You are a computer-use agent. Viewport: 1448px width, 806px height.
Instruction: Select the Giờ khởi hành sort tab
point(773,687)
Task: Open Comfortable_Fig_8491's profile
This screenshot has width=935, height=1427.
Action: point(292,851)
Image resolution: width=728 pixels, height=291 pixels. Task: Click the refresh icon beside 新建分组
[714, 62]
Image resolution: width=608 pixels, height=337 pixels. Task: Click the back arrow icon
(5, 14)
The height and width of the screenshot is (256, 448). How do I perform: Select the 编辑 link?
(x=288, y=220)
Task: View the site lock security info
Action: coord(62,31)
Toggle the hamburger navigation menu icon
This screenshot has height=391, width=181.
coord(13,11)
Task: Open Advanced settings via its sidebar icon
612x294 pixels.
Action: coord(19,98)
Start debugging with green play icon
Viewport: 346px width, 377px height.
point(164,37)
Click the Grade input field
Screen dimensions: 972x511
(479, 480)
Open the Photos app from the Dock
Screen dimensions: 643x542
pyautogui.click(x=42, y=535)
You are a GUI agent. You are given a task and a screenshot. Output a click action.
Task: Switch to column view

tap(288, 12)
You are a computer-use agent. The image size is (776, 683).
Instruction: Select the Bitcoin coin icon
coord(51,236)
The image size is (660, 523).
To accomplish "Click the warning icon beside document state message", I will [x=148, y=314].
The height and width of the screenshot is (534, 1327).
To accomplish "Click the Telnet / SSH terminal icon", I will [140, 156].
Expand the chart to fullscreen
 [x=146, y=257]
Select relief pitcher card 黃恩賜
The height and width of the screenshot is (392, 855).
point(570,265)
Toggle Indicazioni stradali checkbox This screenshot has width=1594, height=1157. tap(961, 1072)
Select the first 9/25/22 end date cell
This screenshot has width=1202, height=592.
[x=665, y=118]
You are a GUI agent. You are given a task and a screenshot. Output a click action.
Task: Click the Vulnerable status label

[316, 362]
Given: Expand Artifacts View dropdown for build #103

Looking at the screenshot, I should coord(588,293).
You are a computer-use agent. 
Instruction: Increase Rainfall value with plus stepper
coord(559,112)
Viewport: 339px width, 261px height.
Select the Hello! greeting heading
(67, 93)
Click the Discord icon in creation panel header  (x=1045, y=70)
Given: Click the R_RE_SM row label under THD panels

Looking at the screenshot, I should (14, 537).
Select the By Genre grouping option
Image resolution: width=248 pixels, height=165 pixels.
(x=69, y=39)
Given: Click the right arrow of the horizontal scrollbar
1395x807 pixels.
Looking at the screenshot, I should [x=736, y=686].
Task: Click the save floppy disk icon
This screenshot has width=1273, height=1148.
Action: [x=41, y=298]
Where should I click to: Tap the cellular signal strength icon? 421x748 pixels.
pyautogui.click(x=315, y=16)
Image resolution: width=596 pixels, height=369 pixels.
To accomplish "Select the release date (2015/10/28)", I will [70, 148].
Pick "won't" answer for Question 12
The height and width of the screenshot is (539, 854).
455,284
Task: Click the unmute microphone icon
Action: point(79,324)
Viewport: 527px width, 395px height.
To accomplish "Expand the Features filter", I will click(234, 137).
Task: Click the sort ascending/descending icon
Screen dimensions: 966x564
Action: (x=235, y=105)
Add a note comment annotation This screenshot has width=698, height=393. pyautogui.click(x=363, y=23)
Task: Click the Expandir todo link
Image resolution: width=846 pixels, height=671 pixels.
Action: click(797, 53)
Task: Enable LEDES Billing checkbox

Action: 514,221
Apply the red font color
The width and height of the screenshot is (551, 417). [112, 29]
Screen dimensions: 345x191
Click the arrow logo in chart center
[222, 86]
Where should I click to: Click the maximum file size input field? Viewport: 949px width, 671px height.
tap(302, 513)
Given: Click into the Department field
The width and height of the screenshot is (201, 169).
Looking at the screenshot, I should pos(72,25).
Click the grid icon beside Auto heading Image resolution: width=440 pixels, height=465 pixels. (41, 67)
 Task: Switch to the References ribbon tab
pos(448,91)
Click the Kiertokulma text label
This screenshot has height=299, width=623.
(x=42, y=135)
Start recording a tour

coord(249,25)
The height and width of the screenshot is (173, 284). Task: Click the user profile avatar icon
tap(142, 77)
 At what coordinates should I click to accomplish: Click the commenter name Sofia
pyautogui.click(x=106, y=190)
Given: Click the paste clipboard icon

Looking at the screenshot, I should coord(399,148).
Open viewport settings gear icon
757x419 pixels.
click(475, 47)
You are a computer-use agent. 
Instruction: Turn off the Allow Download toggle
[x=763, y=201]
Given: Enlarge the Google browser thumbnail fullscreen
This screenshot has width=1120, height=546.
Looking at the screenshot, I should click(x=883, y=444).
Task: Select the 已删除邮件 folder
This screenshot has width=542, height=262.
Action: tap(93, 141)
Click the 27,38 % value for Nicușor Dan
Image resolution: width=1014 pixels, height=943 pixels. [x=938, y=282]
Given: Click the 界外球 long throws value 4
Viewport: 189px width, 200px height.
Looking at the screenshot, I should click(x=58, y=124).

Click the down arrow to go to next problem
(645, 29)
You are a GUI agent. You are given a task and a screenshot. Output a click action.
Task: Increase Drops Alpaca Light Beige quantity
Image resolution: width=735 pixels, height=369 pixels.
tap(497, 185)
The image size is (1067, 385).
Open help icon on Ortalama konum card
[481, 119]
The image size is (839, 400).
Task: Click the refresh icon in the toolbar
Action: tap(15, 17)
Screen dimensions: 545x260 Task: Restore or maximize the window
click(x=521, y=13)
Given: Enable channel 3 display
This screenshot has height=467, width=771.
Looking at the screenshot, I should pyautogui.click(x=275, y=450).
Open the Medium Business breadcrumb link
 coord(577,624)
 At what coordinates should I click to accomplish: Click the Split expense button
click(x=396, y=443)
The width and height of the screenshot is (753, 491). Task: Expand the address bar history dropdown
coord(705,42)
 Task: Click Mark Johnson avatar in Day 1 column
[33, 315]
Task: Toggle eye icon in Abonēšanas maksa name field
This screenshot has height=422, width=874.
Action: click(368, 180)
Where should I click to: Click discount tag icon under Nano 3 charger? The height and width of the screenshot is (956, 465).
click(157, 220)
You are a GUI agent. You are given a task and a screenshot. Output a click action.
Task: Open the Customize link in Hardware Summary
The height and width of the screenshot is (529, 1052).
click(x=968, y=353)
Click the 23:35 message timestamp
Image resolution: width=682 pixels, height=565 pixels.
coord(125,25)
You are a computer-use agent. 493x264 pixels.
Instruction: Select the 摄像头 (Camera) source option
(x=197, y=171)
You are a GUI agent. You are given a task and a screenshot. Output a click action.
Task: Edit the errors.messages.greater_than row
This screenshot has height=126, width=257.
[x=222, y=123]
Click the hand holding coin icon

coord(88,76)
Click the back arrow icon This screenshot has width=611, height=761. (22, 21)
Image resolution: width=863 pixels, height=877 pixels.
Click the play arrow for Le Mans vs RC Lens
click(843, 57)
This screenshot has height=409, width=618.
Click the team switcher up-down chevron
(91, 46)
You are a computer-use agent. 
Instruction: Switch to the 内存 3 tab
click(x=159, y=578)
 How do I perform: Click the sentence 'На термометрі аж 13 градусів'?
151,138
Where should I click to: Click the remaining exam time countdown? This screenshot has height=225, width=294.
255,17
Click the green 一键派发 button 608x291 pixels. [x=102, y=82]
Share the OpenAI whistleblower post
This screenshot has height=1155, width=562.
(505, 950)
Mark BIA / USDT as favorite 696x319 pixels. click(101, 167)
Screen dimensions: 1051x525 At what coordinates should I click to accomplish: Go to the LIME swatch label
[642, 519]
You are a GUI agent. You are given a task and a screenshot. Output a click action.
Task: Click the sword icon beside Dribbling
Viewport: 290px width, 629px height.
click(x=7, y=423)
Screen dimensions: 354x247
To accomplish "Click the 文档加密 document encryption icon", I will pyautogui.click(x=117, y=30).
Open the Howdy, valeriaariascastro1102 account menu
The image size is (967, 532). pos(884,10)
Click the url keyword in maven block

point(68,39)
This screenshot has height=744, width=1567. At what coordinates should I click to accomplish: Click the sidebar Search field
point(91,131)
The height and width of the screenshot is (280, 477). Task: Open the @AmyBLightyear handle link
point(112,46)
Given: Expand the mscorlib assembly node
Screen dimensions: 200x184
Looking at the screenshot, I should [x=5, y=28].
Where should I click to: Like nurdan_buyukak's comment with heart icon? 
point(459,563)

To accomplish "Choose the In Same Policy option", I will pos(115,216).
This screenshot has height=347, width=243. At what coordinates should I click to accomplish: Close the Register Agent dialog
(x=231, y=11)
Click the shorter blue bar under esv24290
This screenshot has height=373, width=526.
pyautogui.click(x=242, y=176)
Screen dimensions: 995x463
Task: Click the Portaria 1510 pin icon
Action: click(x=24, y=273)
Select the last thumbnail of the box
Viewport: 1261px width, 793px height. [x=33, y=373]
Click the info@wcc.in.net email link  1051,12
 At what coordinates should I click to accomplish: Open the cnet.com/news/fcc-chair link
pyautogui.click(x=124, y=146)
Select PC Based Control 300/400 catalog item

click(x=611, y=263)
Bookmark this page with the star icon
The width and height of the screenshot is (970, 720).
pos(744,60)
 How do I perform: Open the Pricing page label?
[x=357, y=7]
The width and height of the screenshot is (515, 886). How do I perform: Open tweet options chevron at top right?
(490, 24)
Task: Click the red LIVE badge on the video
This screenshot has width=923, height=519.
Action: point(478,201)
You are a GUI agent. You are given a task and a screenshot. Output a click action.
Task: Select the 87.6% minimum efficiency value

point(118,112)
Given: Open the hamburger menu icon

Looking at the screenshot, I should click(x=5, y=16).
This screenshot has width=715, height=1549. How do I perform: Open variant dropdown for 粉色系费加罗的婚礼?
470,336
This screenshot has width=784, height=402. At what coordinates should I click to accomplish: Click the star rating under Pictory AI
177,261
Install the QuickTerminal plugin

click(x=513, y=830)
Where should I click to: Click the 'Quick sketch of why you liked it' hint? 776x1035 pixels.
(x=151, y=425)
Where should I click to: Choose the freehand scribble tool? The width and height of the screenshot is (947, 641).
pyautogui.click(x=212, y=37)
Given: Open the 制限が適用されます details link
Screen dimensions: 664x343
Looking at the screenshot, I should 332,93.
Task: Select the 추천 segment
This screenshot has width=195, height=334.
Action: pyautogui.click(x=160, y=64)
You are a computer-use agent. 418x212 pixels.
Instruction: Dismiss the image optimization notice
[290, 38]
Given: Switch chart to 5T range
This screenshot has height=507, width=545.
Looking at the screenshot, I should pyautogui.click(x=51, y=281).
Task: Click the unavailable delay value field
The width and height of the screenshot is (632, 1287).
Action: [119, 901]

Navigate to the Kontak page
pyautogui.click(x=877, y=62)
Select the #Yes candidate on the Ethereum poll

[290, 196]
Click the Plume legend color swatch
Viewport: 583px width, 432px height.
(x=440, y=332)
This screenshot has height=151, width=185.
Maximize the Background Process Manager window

+---+

PROBLEM TO WORK ON - If a line in the entries holds the string "will", copy it.

YOUR SOLUTION -
To accomplish "Click the warning icon beside document state message", I will [x=148, y=314].
To accomplish "Click the Telnet / SSH terminal icon", I will [140, 156].
To accomplish "Select the release date (2015/10/28)", I will [70, 148].
To accomplish "Expand the Features filter", I will click(234, 137).
To accomplish "Click the 文档加密 document encryption icon", I will pyautogui.click(x=117, y=30).
To accomplish "Choose the In Same Policy option", I will pos(115,216).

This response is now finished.